## Begin Materials provided
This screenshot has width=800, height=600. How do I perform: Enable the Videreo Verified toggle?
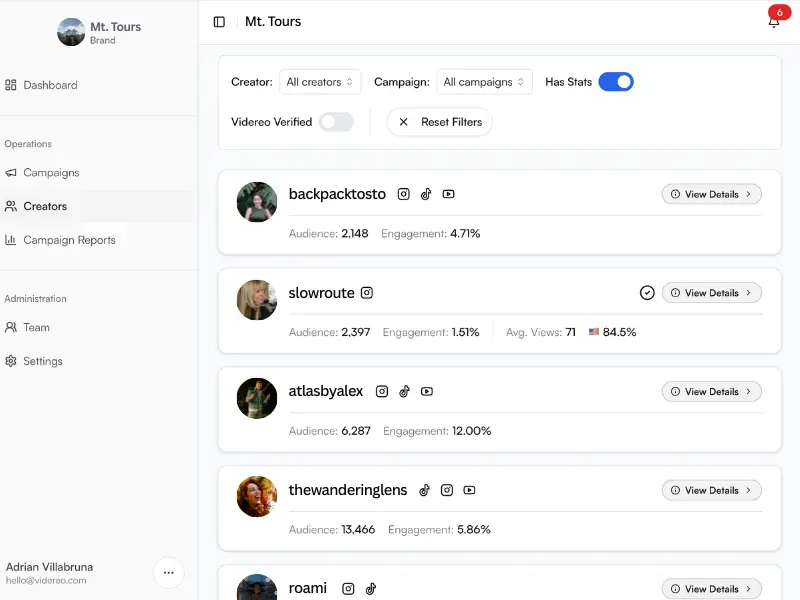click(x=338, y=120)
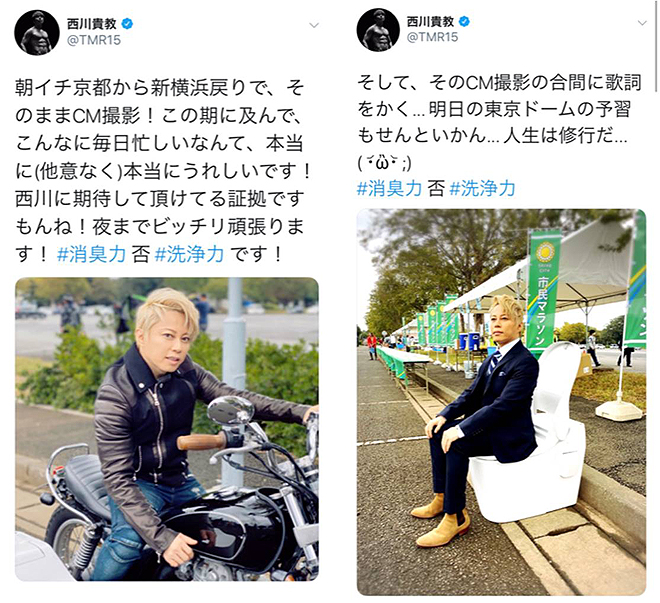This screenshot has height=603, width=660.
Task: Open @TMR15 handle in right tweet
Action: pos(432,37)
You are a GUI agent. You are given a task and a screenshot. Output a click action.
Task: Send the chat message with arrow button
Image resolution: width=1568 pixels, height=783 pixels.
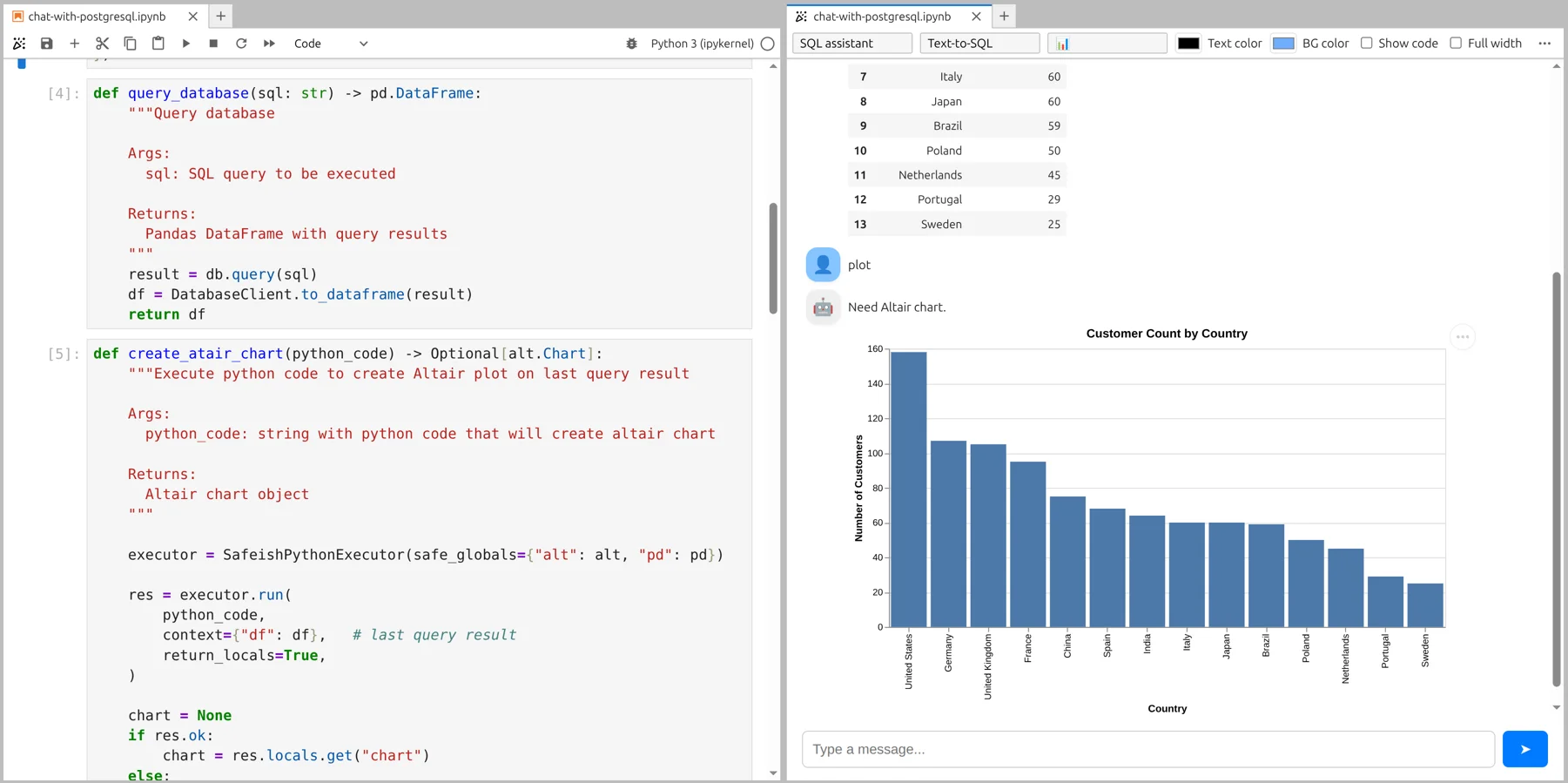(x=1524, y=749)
## End Materials provided
The request: Format the lines of the records above as a JSON list of strings, one string per line, skipping blank lines and leaving out the pictures.

Exercise output:
[
  "This screenshot has width=800, height=600. How do I perform: Enable the Videreo Verified toggle?",
  "click(x=338, y=120)",
  "This screenshot has height=603, width=660.",
  "Task: Open @TMR15 handle in right tweet",
  "Action: pos(432,37)",
  "You are a GUI agent. You are given a task and a screenshot. Output a click action.",
  "Task: Send the chat message with arrow button",
  "Image resolution: width=1568 pixels, height=783 pixels.",
  "(x=1524, y=749)"
]